Самгин сообщил свое впечатление Марине.
— Да, как будто нахальнее стал, — согласилась она, разглаживая на столе документы, вынутые из пакета. Помолчав, она сказала: — Жалуется, что никто у нас ничего не знает и хороших «Путеводителей» нет. Вот что, Клим Иванович, он все-таки едет на Урал, и ему нужен русский компаньон, — я, конечно, указала на тебя. Почему? — спросишь ты. А — мне очень хочется знать, что он будет делать гам. Говори, что поездка займет недели три, оплачивает дорогу, содержание и — сто рублей в неделю. Что ты скажешь?
— Скучно с ним, — сказал Самгин.
— Это — отказ?
— Ты — не думай, а решись поскучать.
Самгин не прочь был сделать приятное ей, даже считал это обязанностью.
И через два дня он сидел в купе первого класса против Крэйтона, слушая его медленные речи.
— Даже с друзьями — ссорятся, если живут близко к ним. Германия — не друг вам, а очень завистливый сосед, и вы будете драться с ней. К нам, англичанам, у вас неправильное отношение. Вы могли бы хорошо жить с нами в Персии, Турции.
Самгин слушал его суховатый баритон и сожалел, что англичанина не интересует пейзаж. Впрочем, пейзаж был тоже скучный — ровная, по-весеннему молодо зеленая самарская степь, черные полосы вспаханной земли, маленькие мужики и лошади медленно кружатся на плывущей земле, двигаются серые деревни с желтыми пятнами новых изб.
— Александретт а, выход в Средиземное море, — слышал Самгин сквозь однообразный грохот поезда. Длинный палец Крэйтона уверенно чертил на столике прямые и кривые линии, голос его звучал тоже уверенно.
«Он совершенно уверен, что мне нужно знать систему его фраз. Так рассуждают, наверное, десятки тысяч людей, подобных ему. Он удобно одет, обут, у него удивительно удобные чемоданы, и вообще он чувствует себя вполне удобно на земле», — думал Самгин со смешанным чувством досады и снисхождения.
— Вы очень много посвящаете сил и времени абстракциям, — говорил Крэйтон и чистил ногти затейливой щеточкой. — Все, что мы знаем, покоится на том, чего мы никогда не будем знать. Нужно остановиться на одной абстракции.
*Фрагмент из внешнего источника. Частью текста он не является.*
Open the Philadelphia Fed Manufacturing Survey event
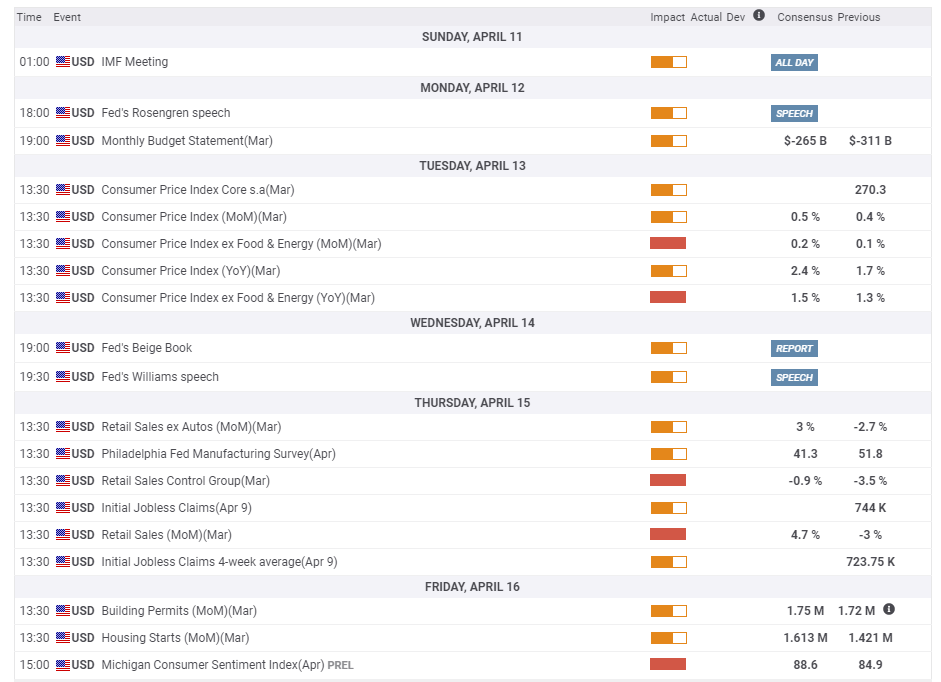941x682 pixels. 218,454
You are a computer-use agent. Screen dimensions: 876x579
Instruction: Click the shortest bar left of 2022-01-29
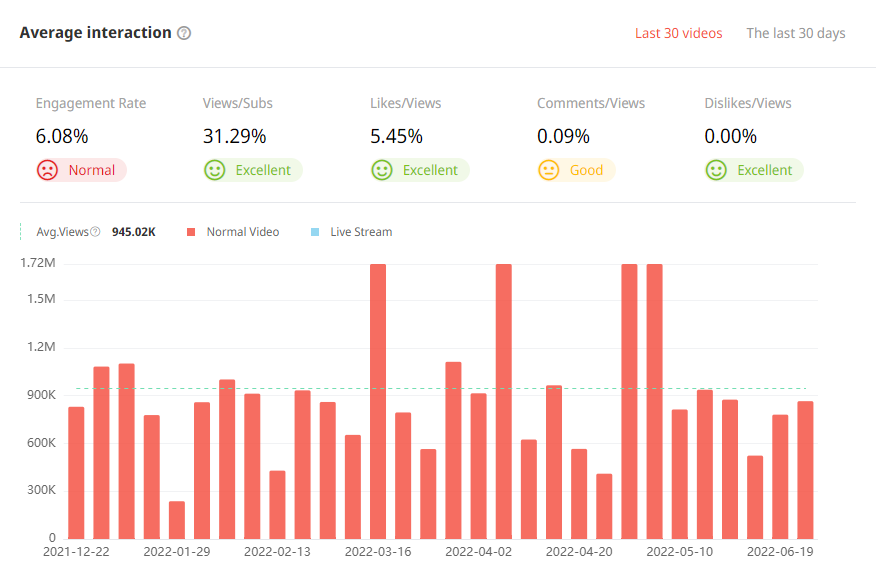coord(177,520)
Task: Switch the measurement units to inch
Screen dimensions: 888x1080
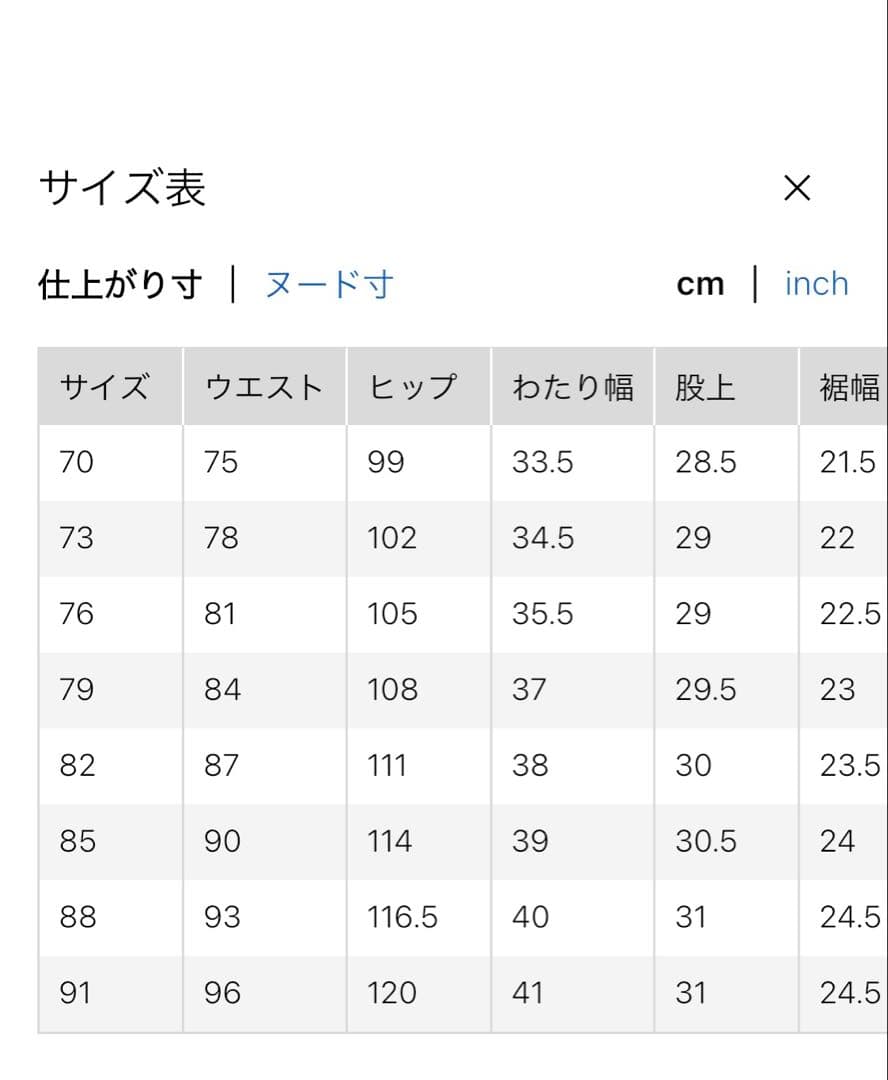Action: [816, 284]
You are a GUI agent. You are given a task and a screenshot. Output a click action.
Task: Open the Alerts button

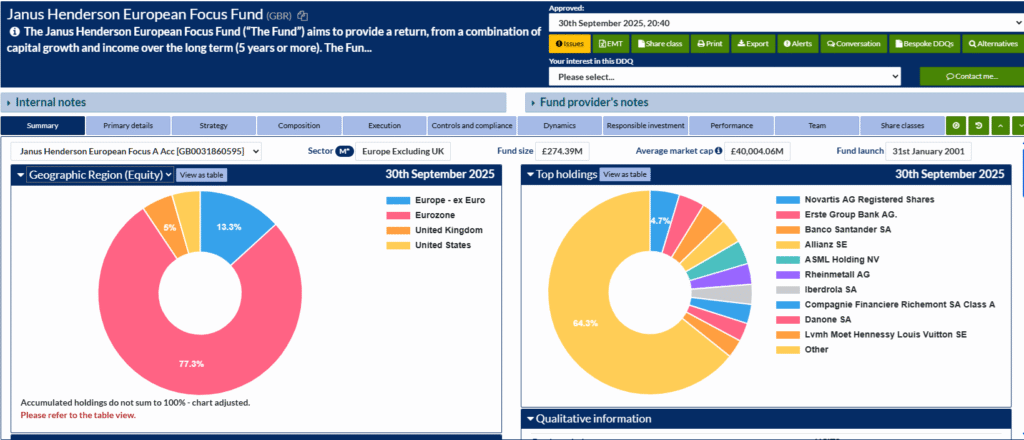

Допустите, что это — бог, и предоставьте цветным расам, дикарям тратить воображение на различные, более или менее наивные толкования его внешности, качеств и намерений. Нам пора привыкнуть к мысли, что мы — христиане, и мы действительно христиане, даже тогда, когда атеисты.
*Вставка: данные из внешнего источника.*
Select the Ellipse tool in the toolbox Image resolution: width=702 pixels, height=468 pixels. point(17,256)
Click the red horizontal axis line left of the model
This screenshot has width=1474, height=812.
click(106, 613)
«Он не может нравиться Марине», — удовлетворенно решил Самгин и спросил: — Марина Петровна сказала мне, что ваш отец — квакер?
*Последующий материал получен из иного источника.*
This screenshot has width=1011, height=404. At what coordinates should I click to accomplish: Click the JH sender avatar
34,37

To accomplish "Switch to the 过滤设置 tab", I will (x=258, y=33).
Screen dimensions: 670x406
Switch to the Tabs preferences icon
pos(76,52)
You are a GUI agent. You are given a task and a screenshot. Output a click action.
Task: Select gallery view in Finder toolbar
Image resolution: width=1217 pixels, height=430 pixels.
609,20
— Да, — ответил Крэйтон, кивнув головою. — Он — умер. Но — он прежде всего был фабрикант… этих: веревки, толстые, тонкие? Теперь это делает мой старший брат.
И, показав веселые зубы, Крэйтон завязал пальцем в воздухе узел, шутливо говоря:
— Это — очень полезно, веревки!
«В конце концов счастливый человек — это человек ограниченный», — снисходительно решил Самгин, а Крэйтон спросил его, очень любезно:
— Я вас утомляю?
— О, нет, что вы! — возразил Самгин. — Я молчу, потому что внимательно слушаю…
— Вы — мало русский, у вас все говорят очень охотно и много.
«Не больше тебя», — подумал Самгин. Он улегся спать раньше англичанина, хотя спать не хотелось. Сквозь веки следил, как он аккуратно раздевается, развешивает костюм, — вот он вынул из кармана брюк револьвер, осмотрел его, спрятал под подушку.
Самгин мысленно усмехнулся и напомнил себе, что его револьвер — в кармане пальто.
Среди ночи он проснулся, пошел в уборную, но, когда вышел из купе в коридор, кто-то сильно толкнул его в грудь и тихо сказал:
Самгин ударился плечом о ребро двери, вскрикнул:
— Что такое? — в ответ ему повторили:
Огонь в коридоре был погашен, и Самгин скорее почувствовал, а не увидел в темноте пятно руки с револьвером в ней. Раньше чем он успел сделать что-нибудь, сквозь неплотно прикрытую занавеску ворвалась полоска света, ослепив его, и раздался изумленный шопот:
— О, чорт, опять вы!
— Я вас не знаю, — довольно громко сказал Самгин — первое, что пришло в голову, хотя понимал уже, что говорит Инокову.
— Убирайтесь, — прошептал Иноков и, толкнув его в купе, закрыл дверь.
Самгин нащупал пальто, стал искать карман, выхватил револьвер, но в эту минуту поезд сильно тряхнуло, пронзительно завизжали тормоза, озлобленно зашипел пар, — Самгин пошатнулся и сел на ноги Крэйтона, тот проснулся и, выдергивая ноги, лягаясь, забормотал по-английски, потом свирепо закричал:
— Кто такой?
— Тише, — сказал Самгин, тяжело перевалясь на свое место, — слышите?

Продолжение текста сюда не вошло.